**Teks Dokumen**
Ternyata, mencari teman yang memiliki waktu dan keinginan yang sama sangat lah
sulit. Hingga akhirnya kuputuskan untuk merambah hobi baru ini secara
perseorangan. Kurang lebih sampai saat ini, aku sudah mencoba metode trail run sebanyak 15 kali. Tanpa
bimbingan dari mereka yang berpengalaman di bidan trail run, aku belajar secara otodidak. Informasi terus aku perkaya
dari sumber belajar di internet. Jam terbang (pengalaman pribadi) semakin
menyempurnakannya. Kendati demikian aku tetaplah masih amatir dalam dunia trail run. Aku terus harus belajar agar
menjadi semakin ahli dan terampil.

**Permintaan 1**
Jawab pertanyaan ini berdasarkan teks tentang trail run:
(a) Sudah berapa kali penulis mencoba trail run?
(b) Dari mana penulis terus memperkaya informasinya?
(c) Menurut penulis sendiri, seperti apa kedudukannya dalam dunia trail run?
**Permintaan 2**
Tolong teruskan teks tentang trail run itu, mulai dari bagian sesudah kalimat terakhirnya.
Entri-entri berikut tidak ada hubungannya dengan teks tentang trail run tersebut.

**Entri yang Diberikan**
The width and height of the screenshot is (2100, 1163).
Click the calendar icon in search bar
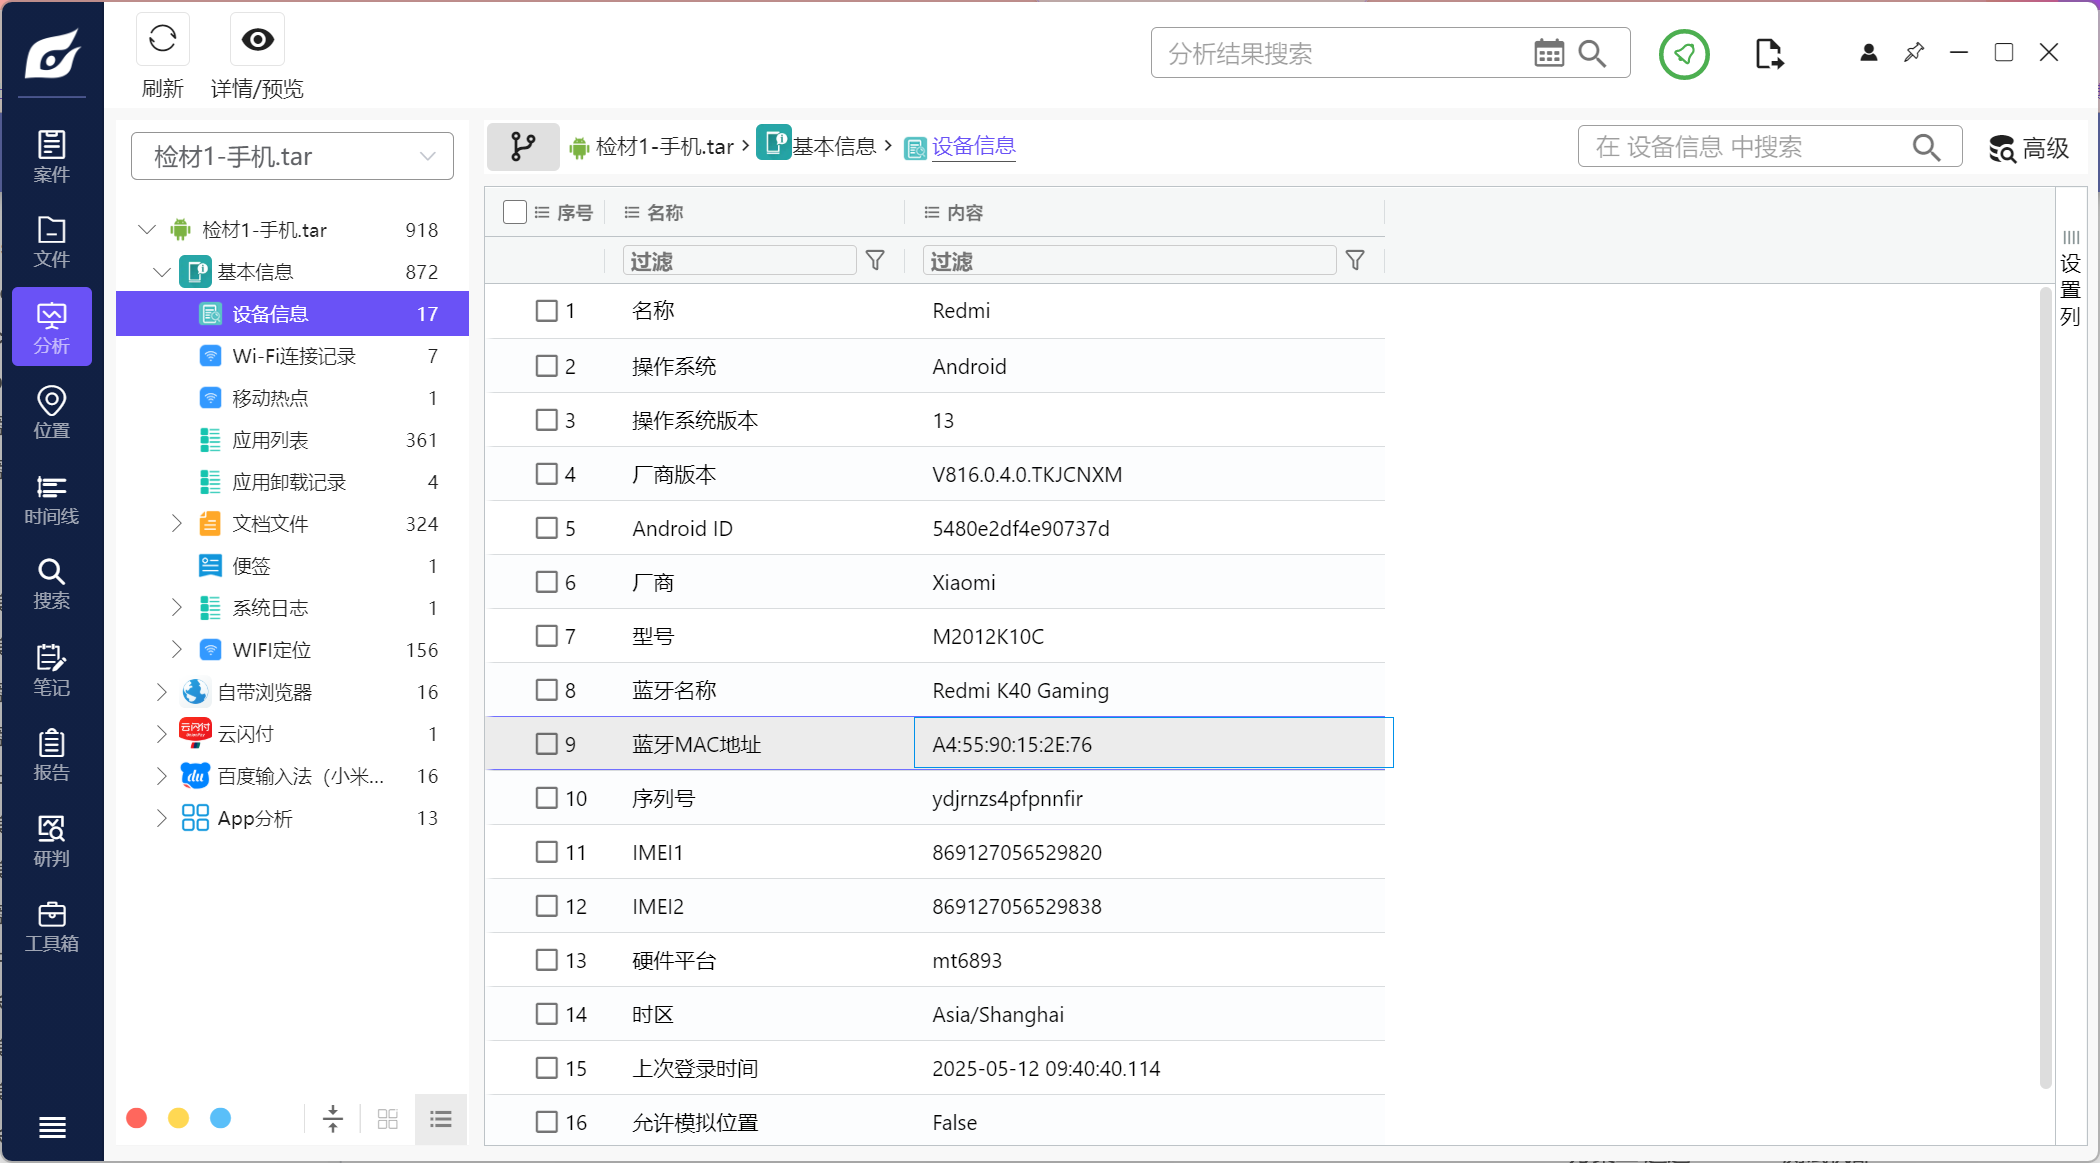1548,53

--

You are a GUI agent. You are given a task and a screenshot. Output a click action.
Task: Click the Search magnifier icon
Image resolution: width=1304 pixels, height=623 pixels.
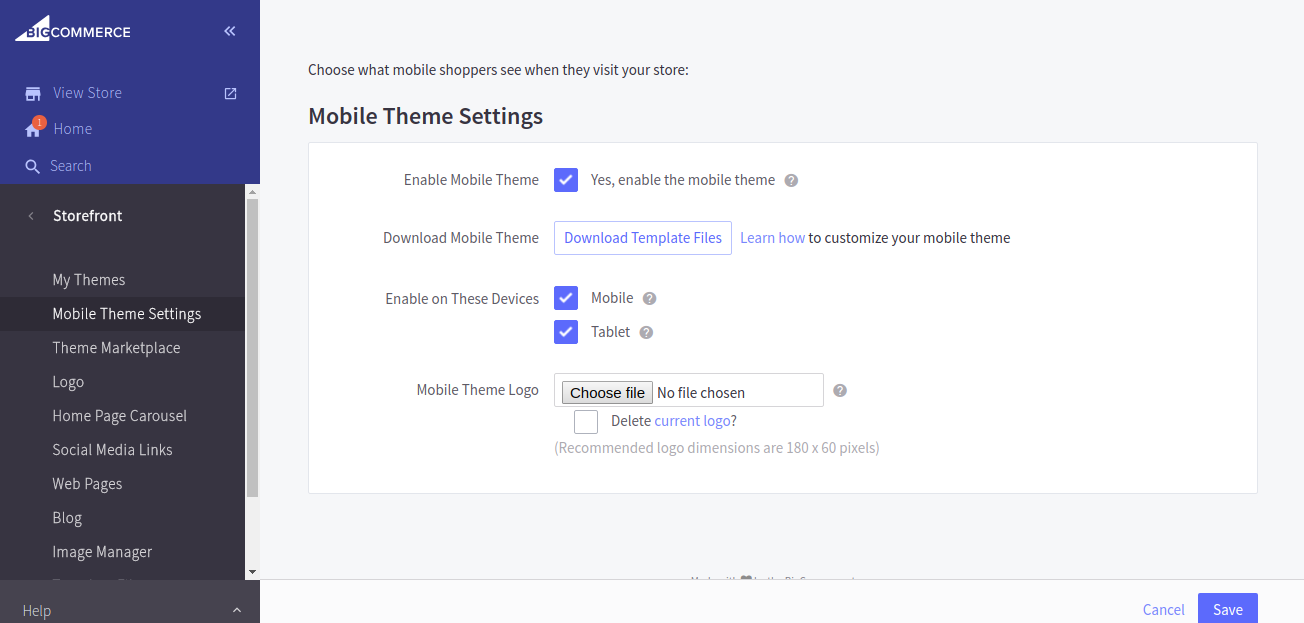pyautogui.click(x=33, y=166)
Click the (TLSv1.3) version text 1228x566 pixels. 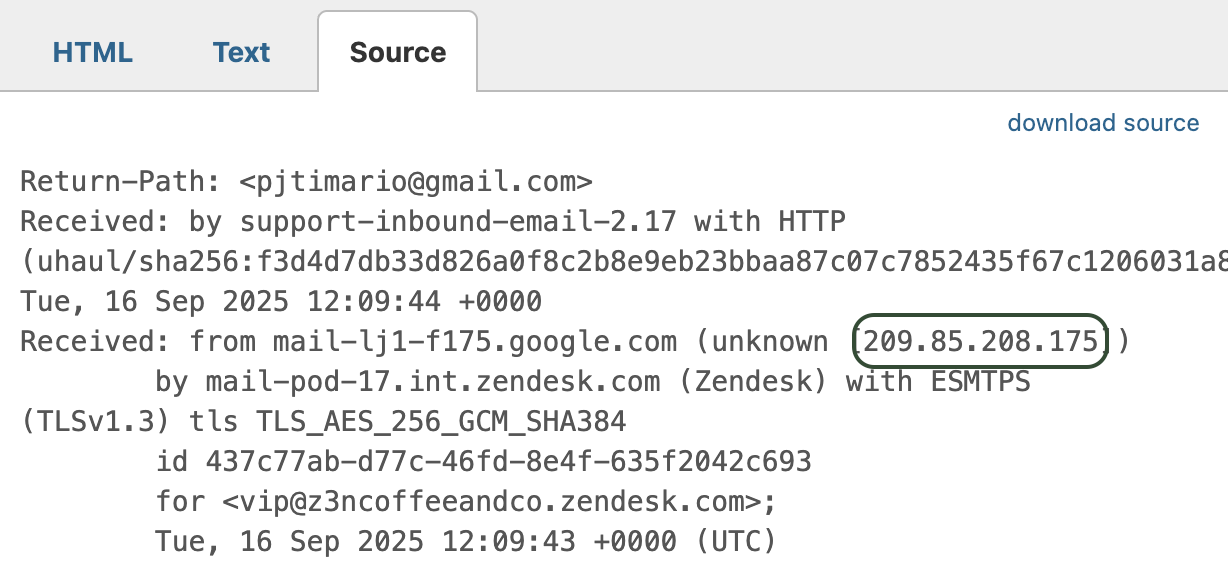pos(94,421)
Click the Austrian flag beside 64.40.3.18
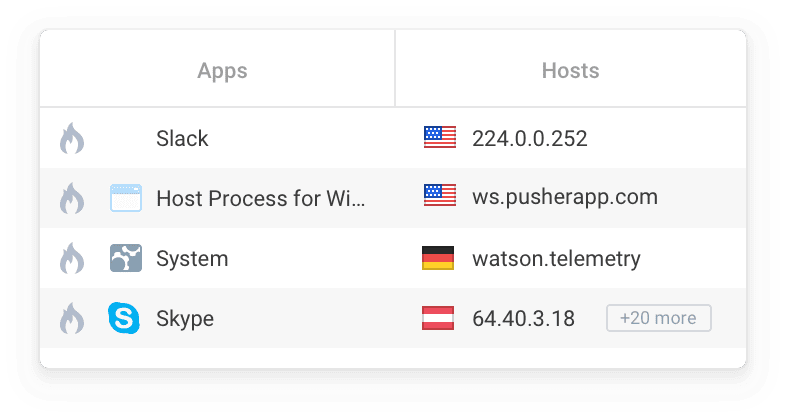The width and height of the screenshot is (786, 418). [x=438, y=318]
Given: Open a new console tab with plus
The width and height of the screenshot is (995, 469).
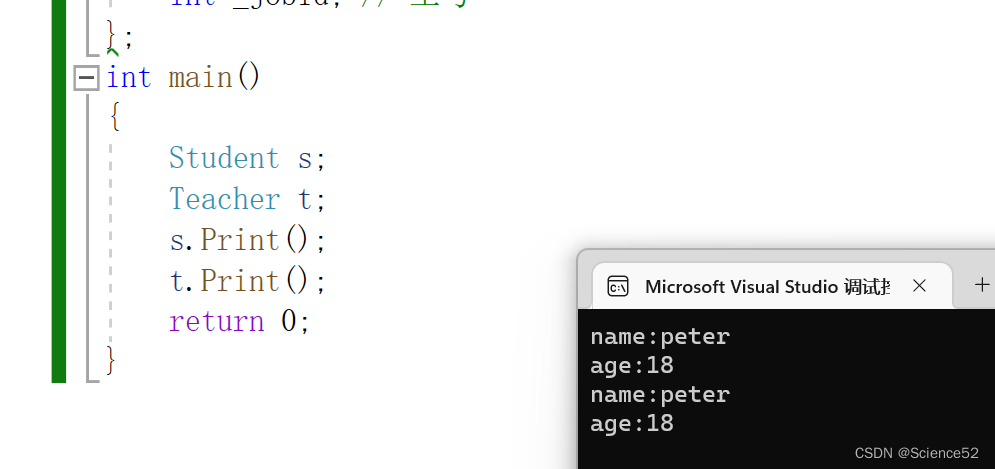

--

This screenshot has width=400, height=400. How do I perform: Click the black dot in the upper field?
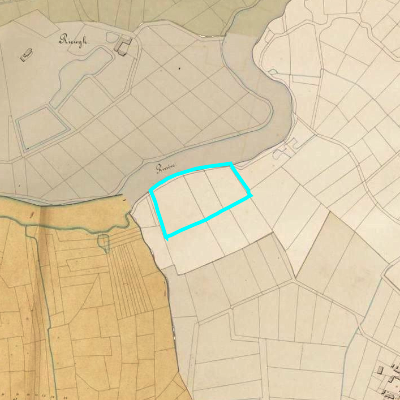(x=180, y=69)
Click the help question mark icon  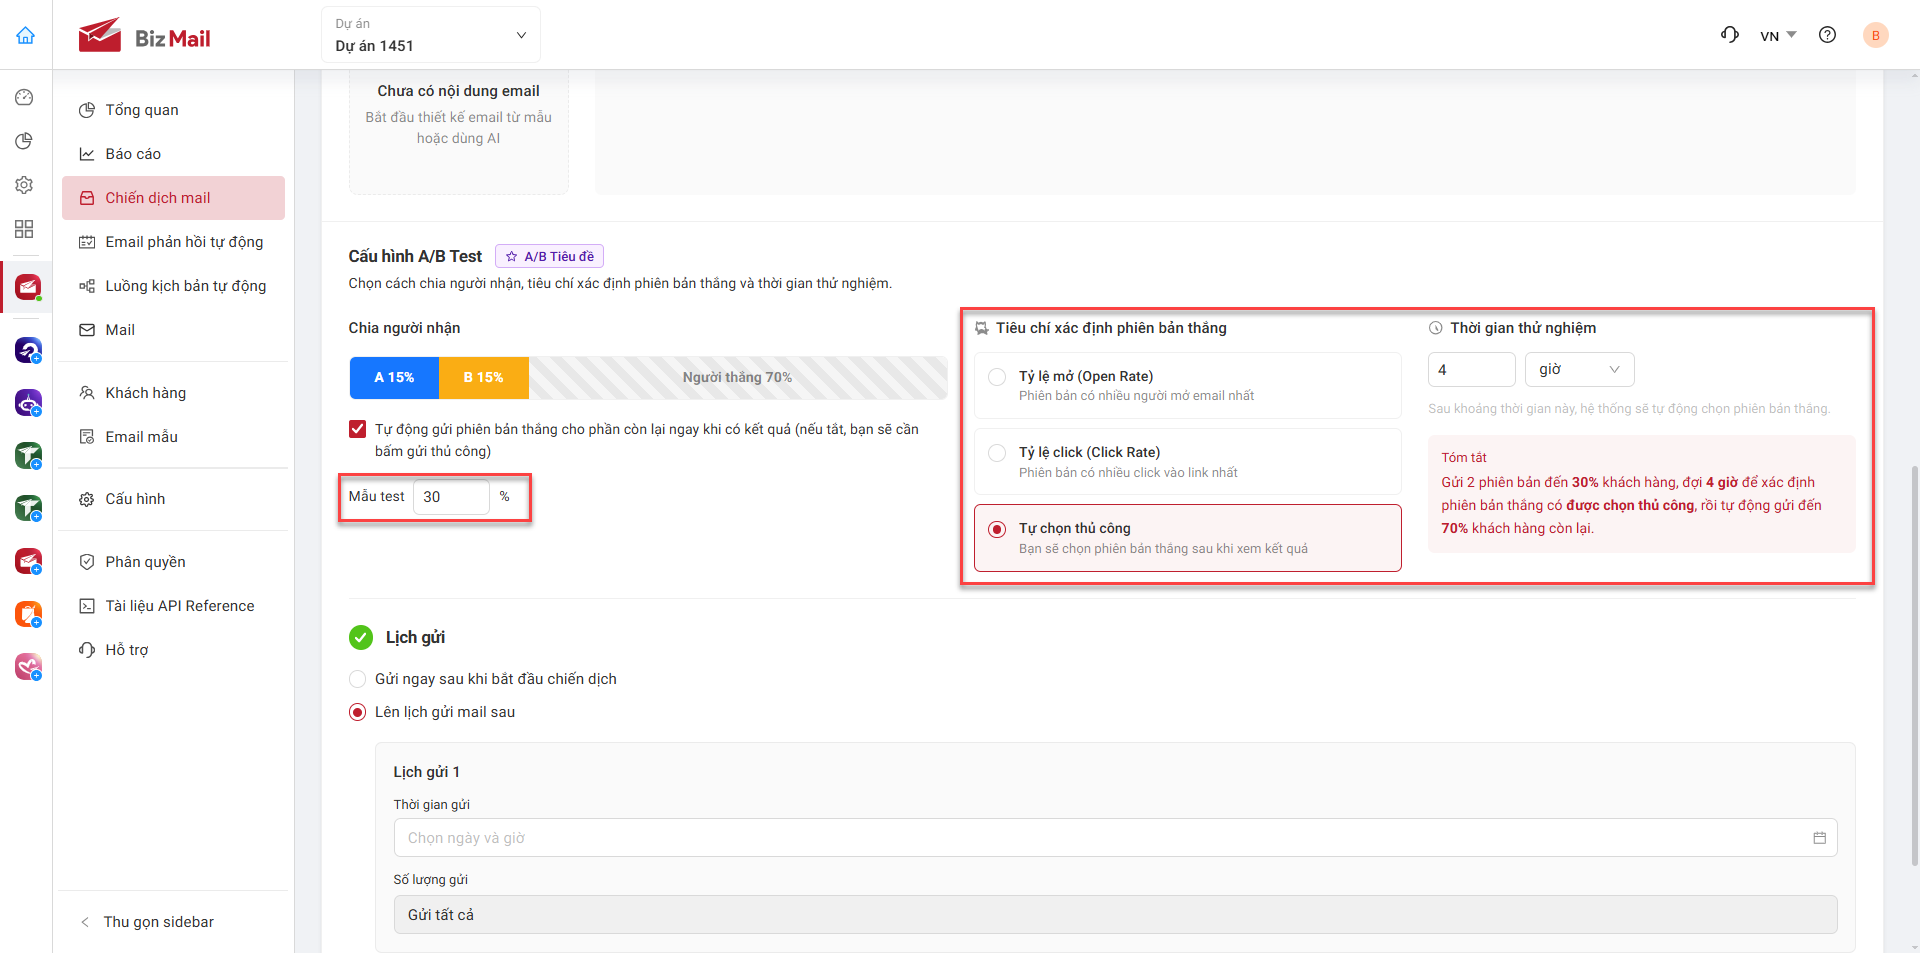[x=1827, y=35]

**Jawaban Tugas 1**
(a) Sebanyak 15 kali.
(b) Dari sumber belajar di internet.
(c) Masih amatir.

**Jawaban Tugas 2**
Seingatku kurang lebih sekitar 2 tahun,
aku menggeluti metode pendakian gunung dengan cara trail run. Kendati demikian, aku dlm beberapa kesempatan tetap
mendaki dengan metode yang lain ( = konvensional, tik-tok, maupun UL). Dari
pengalaman pribadi, kuberanikan diriku untuk mengambil kesimpulan bahwa metode trail run dalam dunia pendakian merupakan
metode yang paling sedikit membawa perlengkapan. Maka dengan sendirinya sisa
perbekalan yang tidak terpakai juga yang sedikit.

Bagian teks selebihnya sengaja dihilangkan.